Interviewed by: Eliana Blechman

We asked Sara Gassmann a few questions about the materiality and viewer interaction involved in her work. Read on for more...

Art-in-Buildings: How does the physicality of the objects displayed in DOMESTIC STARE explore the relationship between viewer and object?

Sara Gassmann: I like to enlarge the abstraction, to use a wide range of abstract forms on the border to figuration. And here it is obvious that domestic stare is related to the size of animals. This size allows the work to come in a relationship with the body. The fact that they are behind the window staring outside, involves the viewer themselves seeing his own reflection staring/looking at the sculptures.

AiB: You work in a variety of mediums, including ceramics, painting, and paper. In what ways does your process change when using different material?

SG: All my works are process oriented. To work on paper has something very intimate – I am working on a smaller size and on the table. So my position and interaction with the work is very close. In this sense it functions to be seen from near.

The paintings on canvas are made on the wall, my proximity and distance is very important during the process.

With the ceramics it is a different story, the shape becomes an important role. And there are more steps to consider. To play with the colors is kind of a brain game, because they are changing during the firing process. The surprises are higher.
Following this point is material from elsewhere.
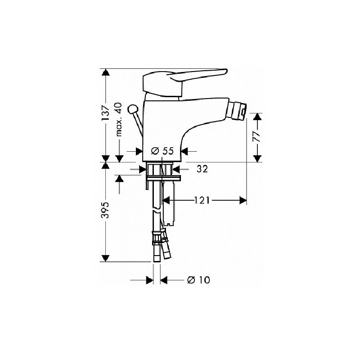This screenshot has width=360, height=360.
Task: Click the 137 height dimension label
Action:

The installations are as well different, they are site specific and some of them are exactly planned in advance.

I can tell that the different mediums have playful interactions and are important to find new questions.

AiB: How important is revealing the artist's hand in your work?

SG: That is a very important factor. For me this element of imperfection can offer a deeper insight or kind of an entrance to the viewer.

I am looking for different subtle opposites inside the work. That could be with color neighborhoods who are fighting against each other or a kind of imperfection that shows the fragility and the changing dynamics in our everyday lives.

AiB: How did working within the confines of the West 10th Window influence your practice?

SG: My starting point was the question about the advantage of a small window. I can create big ceramic sculptures who are filling out the whole space. These are the biggest ceramic sculptures I have ever made. I like the physical aspect from the sculptures, and it gave me the idea to work on larger ceramics, maybe combined with wood and concrete, to create body size sculptures/installation.

AiB: What's next for you?

SG: I will be in a group show in July at art3 gallery in Bushwick, organized by Residency Unlimited. End of July I am going back to Switzerland where I will prepare a couple of exhibitions that are coming this and the following year.